• _Exercise instructions_:
(a) Below is a text on CD90 expression and clinicopathological characteristics, followed by a listing. According to the text, which two characteristics was CD90 overexpression not correlated with?
(b) Write a continuation of the CD90 expression text below, starting after its last sentence.
───── Text for analysis ─────
The association between CD90 expression and clinicopathological characteristics
CD90 overexpression was significantly correlated with a larger tumor size (OR: 1.97, 95% CI: 1.01–3.85, P=0.048), higher tumor grade (OR: 2.72, 95% CI: 1.33–5.54, P=0.006), lymph node metastasis (OR: 3.66, 95% CI: 1.14–11.78, P=0.029), and higher tumor-node-metastasis (TNM) stage (OR: 4.79, 95% CI: 2.28–10.04, P<0.001) but not with age and sex (Table 2, Figure 4).
Table 2
| Characteristic | Number of studies | Number of patients | Pooled OR (95% CI) | P value | Heterogeneity | ||
|---|---|---|---|---|---|---|---|
| I2 (%) | P value | Model | |||||
| Age (old vs. young) | 3 | 423 | 0.68 (0.44–1.05) | 0.078 | 0.0 | 0.552 | Fixed |
| Sex (male vs. female) | 3 | 222 | 0.74 (0.41–1.33) | 0.315 | 0.0 | 0.466 | Fixed |
| Tumor size (large vs. small) | 6 | 676 | 1.97 (1.01–3.85) | 0.048 | 70.2 | 0.003 | Random |
| Tumor grade (high vs. low) | 6 | 676 | 2.72 (1.33–5.54) | 0.006 | 62.7 | 0.013 | Random |
| Lymph node metastasis (present vs. absent) | 3 | 481 | 3.66 (1.14–11.78) | 0.029 | 84.1 | <0.001 | Random |
| TNM stage (III, IV vs. I, II) | 2 | 185 | 4.79 (2.28–10.04) | <0.001 | 0.0 | 0.774 | Fixed |
CI, confidence interval; OR, odds ratio; TNM, tumor-node-metastasis.
Publication bias
In the funnel plots, the distribution of the included studies was skewed to one side (Figure 5A,B). The Egger’s test confirmed that there was publication bias (for OS, P=0.001; for DFS, P=0.021). Thus, we constructed filled funnel plots. The pooled HRs were still statistically significant (for OS, P=0.004; for DFS, P=0.013) (Figure 5C,D).
Sensitivity analysis
The sensitivity analysis revealed that the study published by Lobba et al. (4) had a significant impact on the initial pooled results (for OS, HR: 2.75, 95% CI: 1.86–4.07; for DFS, HR: 2.16, 95% CI: 1.43–3.26) (Figure 6). However, the pooled results were still statistically significant, implying that even after excluding the effects of individual studies, our initial results were meaningful.
───── Information ─────
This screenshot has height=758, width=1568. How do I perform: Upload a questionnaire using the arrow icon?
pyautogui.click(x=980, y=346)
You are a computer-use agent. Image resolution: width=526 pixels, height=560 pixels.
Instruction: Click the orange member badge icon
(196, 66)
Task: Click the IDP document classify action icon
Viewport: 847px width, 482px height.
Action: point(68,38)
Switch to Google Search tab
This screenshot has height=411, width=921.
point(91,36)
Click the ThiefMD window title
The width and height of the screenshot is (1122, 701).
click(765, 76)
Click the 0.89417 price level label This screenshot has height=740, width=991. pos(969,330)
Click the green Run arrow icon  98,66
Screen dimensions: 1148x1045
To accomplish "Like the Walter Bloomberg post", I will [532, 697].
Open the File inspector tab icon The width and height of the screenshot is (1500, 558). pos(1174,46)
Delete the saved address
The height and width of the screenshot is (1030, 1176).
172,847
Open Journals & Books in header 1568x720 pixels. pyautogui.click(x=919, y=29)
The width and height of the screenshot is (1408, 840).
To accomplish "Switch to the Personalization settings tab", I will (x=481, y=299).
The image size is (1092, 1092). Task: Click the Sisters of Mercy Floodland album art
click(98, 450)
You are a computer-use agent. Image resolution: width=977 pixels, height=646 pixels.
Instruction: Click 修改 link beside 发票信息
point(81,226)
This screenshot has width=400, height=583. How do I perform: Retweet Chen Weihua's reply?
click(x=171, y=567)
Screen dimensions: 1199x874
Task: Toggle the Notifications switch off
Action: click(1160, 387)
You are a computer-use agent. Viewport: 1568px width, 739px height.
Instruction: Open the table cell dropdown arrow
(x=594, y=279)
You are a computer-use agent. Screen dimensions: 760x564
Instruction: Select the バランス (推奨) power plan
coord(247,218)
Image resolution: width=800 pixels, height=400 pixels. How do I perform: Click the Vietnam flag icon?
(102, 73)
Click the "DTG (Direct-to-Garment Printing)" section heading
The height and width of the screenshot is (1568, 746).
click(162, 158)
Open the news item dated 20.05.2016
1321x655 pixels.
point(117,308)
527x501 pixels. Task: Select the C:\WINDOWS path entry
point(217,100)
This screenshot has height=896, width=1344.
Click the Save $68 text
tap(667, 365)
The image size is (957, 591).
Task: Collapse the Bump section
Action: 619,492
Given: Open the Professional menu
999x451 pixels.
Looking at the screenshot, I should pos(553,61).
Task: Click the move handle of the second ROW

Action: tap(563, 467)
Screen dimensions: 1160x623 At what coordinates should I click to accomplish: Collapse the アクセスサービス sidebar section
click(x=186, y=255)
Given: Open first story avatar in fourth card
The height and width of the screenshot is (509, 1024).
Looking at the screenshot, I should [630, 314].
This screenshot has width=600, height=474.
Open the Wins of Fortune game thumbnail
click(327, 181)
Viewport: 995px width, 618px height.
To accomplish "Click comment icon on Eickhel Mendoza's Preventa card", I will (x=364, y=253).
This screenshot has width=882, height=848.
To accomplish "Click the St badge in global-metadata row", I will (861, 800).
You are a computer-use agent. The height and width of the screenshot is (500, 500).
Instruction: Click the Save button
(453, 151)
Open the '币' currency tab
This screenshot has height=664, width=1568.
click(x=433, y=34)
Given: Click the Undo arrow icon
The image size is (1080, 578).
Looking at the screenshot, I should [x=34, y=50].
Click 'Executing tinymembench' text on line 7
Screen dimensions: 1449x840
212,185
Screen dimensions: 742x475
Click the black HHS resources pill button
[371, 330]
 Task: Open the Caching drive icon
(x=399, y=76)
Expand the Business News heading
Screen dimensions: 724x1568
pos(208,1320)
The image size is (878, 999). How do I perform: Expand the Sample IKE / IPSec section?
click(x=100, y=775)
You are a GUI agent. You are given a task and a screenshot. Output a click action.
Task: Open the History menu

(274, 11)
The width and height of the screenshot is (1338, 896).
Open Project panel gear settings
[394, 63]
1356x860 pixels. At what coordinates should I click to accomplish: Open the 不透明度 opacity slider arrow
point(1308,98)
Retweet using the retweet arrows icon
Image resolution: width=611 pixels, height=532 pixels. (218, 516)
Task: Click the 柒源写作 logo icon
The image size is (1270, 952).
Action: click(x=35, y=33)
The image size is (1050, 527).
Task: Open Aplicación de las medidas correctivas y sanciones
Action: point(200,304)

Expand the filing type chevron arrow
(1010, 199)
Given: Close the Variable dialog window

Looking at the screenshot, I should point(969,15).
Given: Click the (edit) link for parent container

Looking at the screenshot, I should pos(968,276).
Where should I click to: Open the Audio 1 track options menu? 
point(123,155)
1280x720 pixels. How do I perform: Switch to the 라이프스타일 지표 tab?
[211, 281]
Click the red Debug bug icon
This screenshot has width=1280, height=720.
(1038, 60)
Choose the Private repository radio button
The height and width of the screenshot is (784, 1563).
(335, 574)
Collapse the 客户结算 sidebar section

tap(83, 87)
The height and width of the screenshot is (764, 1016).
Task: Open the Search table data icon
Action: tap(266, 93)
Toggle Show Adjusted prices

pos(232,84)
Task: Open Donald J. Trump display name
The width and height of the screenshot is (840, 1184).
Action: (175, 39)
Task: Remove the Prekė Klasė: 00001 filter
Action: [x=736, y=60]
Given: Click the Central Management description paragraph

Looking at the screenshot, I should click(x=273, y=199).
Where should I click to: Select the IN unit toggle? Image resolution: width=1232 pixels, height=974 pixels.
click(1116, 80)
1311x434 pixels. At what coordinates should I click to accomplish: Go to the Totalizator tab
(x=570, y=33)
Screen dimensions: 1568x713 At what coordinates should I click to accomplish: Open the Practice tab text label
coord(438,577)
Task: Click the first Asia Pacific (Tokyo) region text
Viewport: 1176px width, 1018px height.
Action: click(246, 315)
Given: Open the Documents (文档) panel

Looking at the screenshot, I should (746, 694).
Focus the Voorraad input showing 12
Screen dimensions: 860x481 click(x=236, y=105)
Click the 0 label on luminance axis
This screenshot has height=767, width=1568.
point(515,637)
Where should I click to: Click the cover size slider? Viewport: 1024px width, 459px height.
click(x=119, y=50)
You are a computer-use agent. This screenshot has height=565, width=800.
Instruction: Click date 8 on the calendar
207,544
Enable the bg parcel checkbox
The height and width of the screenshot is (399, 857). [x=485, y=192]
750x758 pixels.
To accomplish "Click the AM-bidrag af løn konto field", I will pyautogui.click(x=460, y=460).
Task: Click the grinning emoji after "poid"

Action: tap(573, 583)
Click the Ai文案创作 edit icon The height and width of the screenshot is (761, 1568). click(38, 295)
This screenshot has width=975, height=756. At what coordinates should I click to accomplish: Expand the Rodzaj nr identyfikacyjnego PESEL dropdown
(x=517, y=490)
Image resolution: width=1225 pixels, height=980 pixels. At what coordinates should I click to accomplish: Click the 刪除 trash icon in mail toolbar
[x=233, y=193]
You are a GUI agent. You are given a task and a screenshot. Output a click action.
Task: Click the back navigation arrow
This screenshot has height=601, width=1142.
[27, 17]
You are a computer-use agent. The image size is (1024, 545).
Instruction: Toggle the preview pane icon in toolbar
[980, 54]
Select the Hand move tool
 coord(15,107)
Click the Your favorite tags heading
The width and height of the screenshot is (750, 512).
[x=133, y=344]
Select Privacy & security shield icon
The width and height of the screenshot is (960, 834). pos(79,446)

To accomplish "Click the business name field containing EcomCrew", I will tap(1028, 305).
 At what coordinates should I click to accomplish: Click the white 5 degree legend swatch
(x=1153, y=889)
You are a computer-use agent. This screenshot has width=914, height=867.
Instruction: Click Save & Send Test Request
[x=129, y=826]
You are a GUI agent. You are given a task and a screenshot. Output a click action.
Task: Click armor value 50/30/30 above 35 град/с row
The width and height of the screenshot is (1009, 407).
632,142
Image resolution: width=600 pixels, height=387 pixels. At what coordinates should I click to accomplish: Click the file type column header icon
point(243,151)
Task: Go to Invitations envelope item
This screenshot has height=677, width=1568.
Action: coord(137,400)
─────
• _Activity answers_:
(a) Age and sex.

(b)
Discussion
CD90 is a cell surface glycoprotein located on chromosome 11q22.3 (10). Although the function of CD90 has not been fully identified, it is involved in intercellular and cell-to-matrix interactions, apoptosis, cell adhesion and migration, and neurite overgrowth modulation (10).
In various cancers, CD90 expression has been associated with cancer stem cells, which induce cancer initiation and metastasis (2). For example, several researchers have reported that CD90 expression is increased in hepatic cancer tissue compared with normal or cirrhotic liver tissue and is higher in poorly differentiated than in well-differentiated cancer (2). In hepatocellular carcinoma, CD90 expression facilitates the migration of cancer cells by causing the upregulation of EpCAM and downregulation of E-cadherin (2). In melanoma, CD90 is expressed in endothelial cells, promoting the metastasis of melanoma cells with integrin (2). CD90 is also expressed in the tumor front by invading breast cancer cells (2).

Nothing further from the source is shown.